One contract in TypeScript drives everything — JS types, runtime metadata, and generated Kotlin and Swift. No bridge boilerplate, no event-emitter bugs, no render-gating dance.

You write a contract once. BridgeKit gives you a typed proxy on the JS side, a typed interface to implement on the native side — a Kotlin interface on Android, a Swift protocol on iOS — reactive streams, observable state, and the code generator keeps them in lockstep through a contract hash.

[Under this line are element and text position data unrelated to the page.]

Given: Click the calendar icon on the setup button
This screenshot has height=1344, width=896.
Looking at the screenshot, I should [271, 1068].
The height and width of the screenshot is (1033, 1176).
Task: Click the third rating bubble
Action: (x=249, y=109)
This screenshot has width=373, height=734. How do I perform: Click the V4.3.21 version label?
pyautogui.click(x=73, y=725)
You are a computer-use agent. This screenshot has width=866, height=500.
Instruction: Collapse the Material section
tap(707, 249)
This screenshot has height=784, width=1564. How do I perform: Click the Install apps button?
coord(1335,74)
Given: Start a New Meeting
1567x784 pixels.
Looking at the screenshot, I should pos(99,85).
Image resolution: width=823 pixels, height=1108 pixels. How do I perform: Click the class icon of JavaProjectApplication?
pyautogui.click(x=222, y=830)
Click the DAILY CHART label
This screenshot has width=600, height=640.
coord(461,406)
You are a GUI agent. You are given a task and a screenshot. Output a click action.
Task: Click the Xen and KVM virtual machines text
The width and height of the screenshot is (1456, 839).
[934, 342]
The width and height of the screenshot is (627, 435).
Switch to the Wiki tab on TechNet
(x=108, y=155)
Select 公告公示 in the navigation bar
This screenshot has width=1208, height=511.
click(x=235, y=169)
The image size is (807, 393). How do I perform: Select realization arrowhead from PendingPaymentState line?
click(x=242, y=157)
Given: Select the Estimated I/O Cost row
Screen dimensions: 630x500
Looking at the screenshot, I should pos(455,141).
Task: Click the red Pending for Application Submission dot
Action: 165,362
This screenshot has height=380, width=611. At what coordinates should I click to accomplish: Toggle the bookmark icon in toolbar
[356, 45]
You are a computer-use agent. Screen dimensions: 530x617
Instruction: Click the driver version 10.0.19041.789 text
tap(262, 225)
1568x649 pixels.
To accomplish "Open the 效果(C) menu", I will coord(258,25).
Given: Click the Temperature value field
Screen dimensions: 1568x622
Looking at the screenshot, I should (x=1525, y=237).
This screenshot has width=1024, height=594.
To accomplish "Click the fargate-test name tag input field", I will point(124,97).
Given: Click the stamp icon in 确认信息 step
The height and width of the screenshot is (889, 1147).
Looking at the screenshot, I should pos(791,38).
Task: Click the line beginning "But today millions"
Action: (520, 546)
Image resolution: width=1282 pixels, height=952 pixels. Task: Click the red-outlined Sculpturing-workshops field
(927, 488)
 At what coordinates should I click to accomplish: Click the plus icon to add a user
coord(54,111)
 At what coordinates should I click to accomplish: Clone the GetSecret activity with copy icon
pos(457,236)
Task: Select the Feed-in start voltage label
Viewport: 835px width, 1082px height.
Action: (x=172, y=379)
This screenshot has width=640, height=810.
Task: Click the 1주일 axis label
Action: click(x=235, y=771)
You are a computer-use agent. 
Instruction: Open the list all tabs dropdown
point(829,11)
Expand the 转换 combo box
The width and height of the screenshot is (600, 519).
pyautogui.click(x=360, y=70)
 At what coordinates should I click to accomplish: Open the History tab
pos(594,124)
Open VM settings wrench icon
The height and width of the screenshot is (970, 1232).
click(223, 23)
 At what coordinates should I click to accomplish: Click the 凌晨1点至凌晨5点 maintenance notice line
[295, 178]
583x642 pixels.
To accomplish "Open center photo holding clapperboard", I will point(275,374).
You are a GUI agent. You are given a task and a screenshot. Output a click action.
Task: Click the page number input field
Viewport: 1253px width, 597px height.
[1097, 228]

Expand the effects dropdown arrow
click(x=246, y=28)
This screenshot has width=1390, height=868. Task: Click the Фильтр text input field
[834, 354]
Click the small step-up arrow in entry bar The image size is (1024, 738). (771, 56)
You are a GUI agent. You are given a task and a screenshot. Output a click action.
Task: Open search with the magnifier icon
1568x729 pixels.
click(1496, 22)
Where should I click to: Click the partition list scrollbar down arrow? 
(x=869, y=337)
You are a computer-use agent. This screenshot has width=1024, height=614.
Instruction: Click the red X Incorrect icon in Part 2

// connect-host.contract.ts — provided by NATIVE, consumed by RN
import { defineContract, t } from '@axion/bridgekit/contract';
export const ConnectHost = defineContract('connect.host', {
methods: {
showLogin: t.fire(), // fire-and-forget
isLoggedIn: t.query(t.boolean()), // async request/response
installEsim: t.query(
t.object({ url: t.string(), iccId: t.string() }),
t.literals('success', 'already-installed', 'cancelled', 'error'),
{ timeoutMs: null }, // interactive: never times out
),
},
streams: {
otpCodes: t.stream(t.string()), // lossless buffered by default
},
state: {
connectivity: t.state(t.object({ online: t.boolean() }), { online: false }),
},
});

Bidirectional & typed

RN → native and native → RN. The same four markers — async, fire, stream, state — work in both directions over one transport.

Contract-first codegen

axion bridgekit generate reads your .contract.ts and emits committed, readable Kotlin and Swift from the same source. Nitrogen never runs for feature code.

Reactive streams

Lossless-by-default flows replace event emitters and polling. Backpressure, sharing and cancellation are handled for you.

Observable state

Provider-owned, single-writer, synchronously readable. Initial values make every read total — the render-gating dance dies here.

Local-first resolution

A JS-provided contract resolves inside the runtime with zero native crossing — web target, standalone mode and tests work without Kotlin.

Testable & observable

In-memory loopback transport for plain Jest. Every op carries a correlation id; BridgeKit.dump() prints bindings, streams, state and epoch.